---------- GIVEN RECORDS ----------

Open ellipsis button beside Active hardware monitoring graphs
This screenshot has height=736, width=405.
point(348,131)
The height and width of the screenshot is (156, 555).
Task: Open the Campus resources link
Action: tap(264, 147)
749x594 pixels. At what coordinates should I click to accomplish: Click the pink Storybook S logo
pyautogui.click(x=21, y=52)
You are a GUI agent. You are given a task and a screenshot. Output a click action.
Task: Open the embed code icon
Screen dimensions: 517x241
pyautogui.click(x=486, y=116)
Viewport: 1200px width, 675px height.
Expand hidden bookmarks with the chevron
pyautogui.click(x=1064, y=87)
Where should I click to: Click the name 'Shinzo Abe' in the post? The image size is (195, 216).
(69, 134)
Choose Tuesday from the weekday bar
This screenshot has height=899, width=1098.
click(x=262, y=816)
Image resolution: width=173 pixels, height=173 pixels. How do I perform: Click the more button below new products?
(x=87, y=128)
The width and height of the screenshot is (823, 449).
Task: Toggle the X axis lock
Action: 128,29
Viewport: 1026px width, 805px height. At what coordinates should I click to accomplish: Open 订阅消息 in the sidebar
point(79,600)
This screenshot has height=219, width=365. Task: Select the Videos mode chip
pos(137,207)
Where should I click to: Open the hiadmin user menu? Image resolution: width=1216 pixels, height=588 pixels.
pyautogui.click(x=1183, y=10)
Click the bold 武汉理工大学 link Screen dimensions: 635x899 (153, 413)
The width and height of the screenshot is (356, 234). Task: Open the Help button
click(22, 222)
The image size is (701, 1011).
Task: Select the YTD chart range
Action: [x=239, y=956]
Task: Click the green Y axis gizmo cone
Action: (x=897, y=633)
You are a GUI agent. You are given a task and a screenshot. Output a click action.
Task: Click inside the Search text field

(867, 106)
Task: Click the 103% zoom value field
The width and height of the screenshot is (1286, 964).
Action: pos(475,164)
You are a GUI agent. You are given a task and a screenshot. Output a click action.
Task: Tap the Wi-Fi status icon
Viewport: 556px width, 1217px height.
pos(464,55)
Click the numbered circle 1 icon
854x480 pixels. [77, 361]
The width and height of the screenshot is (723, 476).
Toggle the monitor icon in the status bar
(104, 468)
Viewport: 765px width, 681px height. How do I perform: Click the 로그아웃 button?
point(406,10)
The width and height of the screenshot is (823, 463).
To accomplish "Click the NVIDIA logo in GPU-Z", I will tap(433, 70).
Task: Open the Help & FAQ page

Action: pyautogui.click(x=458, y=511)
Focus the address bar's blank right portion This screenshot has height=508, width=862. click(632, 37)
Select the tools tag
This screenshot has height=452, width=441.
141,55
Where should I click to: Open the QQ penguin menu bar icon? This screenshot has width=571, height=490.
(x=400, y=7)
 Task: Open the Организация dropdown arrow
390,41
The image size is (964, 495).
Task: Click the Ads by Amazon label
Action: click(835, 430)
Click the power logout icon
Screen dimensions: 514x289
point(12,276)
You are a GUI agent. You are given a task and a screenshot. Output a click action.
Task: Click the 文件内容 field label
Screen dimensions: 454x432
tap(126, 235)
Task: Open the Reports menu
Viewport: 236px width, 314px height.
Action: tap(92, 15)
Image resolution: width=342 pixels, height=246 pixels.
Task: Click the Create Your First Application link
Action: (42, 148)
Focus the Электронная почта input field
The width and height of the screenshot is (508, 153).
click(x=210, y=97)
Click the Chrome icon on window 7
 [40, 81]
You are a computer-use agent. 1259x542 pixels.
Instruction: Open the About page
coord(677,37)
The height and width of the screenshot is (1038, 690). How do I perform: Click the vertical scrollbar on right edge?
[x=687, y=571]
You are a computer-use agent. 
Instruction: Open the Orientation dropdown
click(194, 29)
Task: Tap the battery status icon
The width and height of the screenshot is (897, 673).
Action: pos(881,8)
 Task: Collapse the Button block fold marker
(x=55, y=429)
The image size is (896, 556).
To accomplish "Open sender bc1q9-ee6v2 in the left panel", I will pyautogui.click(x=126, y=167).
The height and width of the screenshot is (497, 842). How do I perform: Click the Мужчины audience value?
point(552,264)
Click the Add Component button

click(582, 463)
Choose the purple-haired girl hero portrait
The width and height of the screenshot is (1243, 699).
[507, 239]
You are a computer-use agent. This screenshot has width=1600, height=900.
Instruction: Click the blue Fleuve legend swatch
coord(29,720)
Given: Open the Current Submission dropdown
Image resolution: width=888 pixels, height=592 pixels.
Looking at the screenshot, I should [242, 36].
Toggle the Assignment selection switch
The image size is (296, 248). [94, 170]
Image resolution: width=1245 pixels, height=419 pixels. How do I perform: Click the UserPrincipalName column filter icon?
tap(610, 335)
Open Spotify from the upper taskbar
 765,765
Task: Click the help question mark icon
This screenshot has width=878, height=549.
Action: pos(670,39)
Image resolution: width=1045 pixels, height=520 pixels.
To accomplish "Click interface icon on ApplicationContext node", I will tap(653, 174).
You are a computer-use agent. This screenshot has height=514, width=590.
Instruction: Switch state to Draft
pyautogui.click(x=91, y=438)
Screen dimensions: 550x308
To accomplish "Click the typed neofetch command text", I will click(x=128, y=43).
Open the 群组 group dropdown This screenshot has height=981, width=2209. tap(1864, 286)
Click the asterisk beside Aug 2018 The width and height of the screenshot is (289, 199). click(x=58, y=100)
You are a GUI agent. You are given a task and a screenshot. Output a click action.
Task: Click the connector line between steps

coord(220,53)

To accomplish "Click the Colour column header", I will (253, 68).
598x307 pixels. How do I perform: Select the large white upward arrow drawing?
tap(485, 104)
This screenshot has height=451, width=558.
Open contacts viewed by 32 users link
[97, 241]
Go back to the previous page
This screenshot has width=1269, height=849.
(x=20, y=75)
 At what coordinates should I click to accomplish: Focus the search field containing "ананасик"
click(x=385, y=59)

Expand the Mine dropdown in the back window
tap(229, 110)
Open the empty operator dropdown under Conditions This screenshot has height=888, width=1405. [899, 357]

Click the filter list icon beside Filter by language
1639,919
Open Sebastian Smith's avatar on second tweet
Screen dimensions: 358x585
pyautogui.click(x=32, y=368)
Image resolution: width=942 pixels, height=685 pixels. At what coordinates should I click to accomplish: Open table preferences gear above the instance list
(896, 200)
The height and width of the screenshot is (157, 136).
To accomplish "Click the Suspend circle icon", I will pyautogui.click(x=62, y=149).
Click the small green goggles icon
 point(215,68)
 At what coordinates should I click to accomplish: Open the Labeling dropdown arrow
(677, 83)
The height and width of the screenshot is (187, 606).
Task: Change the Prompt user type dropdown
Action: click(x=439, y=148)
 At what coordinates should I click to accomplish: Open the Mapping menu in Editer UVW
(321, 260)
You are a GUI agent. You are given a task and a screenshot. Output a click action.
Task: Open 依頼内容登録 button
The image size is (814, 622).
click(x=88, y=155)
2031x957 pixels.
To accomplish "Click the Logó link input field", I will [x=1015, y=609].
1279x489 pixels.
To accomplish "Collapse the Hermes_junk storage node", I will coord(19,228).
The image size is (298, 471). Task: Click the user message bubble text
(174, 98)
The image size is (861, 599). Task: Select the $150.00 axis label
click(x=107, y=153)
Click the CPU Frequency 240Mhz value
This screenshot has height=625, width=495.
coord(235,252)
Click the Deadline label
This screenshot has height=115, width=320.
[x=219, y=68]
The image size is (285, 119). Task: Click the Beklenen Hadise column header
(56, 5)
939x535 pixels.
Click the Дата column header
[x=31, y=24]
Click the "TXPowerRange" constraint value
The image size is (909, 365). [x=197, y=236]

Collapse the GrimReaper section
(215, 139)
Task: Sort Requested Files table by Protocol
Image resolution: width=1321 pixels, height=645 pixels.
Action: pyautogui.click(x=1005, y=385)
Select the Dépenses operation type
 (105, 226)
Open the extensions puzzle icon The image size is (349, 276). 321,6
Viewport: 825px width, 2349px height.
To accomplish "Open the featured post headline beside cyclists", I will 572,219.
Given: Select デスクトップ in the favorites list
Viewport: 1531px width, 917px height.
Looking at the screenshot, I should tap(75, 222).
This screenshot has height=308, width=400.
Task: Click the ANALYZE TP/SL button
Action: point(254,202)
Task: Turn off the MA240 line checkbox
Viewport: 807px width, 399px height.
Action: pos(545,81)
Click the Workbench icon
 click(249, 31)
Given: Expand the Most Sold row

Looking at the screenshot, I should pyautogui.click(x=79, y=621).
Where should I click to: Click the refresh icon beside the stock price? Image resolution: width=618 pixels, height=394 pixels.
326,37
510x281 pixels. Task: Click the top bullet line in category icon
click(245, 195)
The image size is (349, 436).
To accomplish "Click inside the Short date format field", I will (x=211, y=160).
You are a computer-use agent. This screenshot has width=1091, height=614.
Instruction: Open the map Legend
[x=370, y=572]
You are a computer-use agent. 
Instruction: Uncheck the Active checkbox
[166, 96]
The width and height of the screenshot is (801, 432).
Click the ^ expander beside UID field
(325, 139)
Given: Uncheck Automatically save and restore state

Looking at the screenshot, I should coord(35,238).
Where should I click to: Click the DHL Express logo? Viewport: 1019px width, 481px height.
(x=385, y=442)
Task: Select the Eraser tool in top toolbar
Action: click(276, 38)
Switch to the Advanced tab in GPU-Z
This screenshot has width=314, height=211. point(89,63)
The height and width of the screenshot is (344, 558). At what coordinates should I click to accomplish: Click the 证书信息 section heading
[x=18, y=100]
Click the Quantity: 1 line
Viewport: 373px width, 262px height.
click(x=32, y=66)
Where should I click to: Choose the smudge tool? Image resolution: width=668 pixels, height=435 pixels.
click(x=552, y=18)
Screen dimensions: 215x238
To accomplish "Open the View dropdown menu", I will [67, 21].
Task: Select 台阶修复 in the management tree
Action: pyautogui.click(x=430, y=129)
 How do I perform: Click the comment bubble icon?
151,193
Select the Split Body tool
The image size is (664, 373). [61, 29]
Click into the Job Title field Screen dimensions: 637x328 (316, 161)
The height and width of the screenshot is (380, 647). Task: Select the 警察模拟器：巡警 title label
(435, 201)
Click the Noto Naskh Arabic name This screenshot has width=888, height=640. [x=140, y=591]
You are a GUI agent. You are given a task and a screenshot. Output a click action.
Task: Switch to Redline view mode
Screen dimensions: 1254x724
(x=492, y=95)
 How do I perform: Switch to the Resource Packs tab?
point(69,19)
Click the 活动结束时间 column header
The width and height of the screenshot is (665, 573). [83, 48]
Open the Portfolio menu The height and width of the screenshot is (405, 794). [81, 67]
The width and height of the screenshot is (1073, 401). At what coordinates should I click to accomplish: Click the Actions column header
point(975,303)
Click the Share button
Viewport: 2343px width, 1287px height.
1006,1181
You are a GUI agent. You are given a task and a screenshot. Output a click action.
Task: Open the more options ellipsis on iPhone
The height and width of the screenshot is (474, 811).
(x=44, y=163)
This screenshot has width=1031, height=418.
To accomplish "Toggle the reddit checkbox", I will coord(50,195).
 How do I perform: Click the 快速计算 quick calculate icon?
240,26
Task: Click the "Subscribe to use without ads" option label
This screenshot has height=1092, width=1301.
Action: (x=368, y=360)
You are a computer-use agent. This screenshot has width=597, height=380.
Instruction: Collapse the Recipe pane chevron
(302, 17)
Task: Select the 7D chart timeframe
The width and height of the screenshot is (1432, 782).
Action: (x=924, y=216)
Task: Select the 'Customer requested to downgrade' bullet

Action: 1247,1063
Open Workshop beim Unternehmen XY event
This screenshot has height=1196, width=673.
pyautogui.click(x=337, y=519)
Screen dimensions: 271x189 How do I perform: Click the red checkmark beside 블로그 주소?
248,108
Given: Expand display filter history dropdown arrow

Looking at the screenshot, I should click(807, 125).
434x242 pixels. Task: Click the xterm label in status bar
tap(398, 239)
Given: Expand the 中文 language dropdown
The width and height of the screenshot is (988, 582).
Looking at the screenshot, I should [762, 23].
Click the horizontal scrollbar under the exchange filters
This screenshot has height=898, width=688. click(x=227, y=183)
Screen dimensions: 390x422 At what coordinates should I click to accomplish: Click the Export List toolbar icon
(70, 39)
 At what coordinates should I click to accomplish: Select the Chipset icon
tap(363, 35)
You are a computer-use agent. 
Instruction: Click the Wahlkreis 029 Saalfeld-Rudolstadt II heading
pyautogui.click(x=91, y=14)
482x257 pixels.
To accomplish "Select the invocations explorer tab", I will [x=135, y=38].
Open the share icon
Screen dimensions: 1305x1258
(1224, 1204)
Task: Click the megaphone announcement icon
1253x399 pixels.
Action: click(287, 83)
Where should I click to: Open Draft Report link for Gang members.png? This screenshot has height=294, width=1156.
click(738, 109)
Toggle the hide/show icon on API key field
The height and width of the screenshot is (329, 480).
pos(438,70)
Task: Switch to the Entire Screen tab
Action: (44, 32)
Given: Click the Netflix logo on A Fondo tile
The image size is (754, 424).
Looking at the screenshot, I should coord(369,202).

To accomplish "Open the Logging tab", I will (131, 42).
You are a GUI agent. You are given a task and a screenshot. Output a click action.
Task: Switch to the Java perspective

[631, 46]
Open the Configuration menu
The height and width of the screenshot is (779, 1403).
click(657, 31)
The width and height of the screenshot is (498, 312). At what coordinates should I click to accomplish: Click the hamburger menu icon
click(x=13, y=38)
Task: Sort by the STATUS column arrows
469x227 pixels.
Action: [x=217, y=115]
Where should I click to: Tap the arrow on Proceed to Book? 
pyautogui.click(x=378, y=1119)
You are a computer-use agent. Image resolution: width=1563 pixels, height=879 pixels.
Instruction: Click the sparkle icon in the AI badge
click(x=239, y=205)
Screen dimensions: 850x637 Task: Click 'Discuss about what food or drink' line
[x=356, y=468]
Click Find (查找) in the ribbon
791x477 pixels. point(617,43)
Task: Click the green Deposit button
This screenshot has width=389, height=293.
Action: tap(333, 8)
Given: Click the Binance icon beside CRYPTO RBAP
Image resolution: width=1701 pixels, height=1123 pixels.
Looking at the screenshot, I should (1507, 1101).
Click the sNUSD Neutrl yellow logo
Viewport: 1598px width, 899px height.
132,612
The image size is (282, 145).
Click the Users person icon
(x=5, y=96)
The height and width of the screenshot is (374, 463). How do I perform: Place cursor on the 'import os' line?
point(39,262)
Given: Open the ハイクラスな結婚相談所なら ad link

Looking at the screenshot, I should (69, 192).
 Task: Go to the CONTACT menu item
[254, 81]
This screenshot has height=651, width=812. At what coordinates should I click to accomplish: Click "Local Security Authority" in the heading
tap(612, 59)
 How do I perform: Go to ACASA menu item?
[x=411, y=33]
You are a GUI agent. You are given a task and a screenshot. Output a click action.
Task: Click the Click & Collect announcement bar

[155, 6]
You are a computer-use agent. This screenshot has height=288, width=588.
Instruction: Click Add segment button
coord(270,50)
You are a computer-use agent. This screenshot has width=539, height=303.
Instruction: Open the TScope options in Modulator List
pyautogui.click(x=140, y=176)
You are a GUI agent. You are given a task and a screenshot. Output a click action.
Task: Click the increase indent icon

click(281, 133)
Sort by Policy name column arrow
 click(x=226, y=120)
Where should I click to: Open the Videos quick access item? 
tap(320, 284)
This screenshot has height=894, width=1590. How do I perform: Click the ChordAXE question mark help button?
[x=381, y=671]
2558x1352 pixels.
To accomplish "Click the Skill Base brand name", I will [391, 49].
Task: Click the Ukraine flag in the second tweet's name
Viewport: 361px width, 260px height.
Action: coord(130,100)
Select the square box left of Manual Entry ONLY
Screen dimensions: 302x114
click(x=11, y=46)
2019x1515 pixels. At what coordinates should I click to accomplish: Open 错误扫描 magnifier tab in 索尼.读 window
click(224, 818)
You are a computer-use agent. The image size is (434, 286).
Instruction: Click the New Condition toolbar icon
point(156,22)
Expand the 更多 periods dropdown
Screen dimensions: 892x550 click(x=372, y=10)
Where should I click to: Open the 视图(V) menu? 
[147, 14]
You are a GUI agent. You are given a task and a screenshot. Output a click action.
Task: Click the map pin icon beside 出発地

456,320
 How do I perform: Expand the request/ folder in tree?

----------

§ STATED PROBLEM:
Rewrite only the lines from the one holding "will (131, 42)." through the one holding "Action: tap(333, 8)", inclusive, with "hamburger menu icon" changed to "navigation menu icon" and everything else left as it is.

§ FINAL RESULT:
To accomplish "Open the Logging tab", I will (131, 42).
You are a GUI agent. You are given a task and a screenshot. Output a click action.
Task: Switch to the Java perspective

[631, 46]
Open the Configuration menu
The height and width of the screenshot is (779, 1403).
click(657, 31)
The width and height of the screenshot is (498, 312). At what coordinates should I click to accomplish: Click the navigation menu icon
click(x=13, y=38)
Task: Sort by the STATUS column arrows
469x227 pixels.
Action: [x=217, y=115]
Where should I click to: Tap the arrow on Proceed to Book? 
pyautogui.click(x=378, y=1119)
You are a computer-use agent. Image resolution: width=1563 pixels, height=879 pixels.
Instruction: Click the sparkle icon in the AI badge
click(x=239, y=205)
Screen dimensions: 850x637 Task: Click 'Discuss about what food or drink' line
[x=356, y=468]
Click Find (查找) in the ribbon
791x477 pixels. point(617,43)
Task: Click the green Deposit button
This screenshot has width=389, height=293.
Action: tap(333, 8)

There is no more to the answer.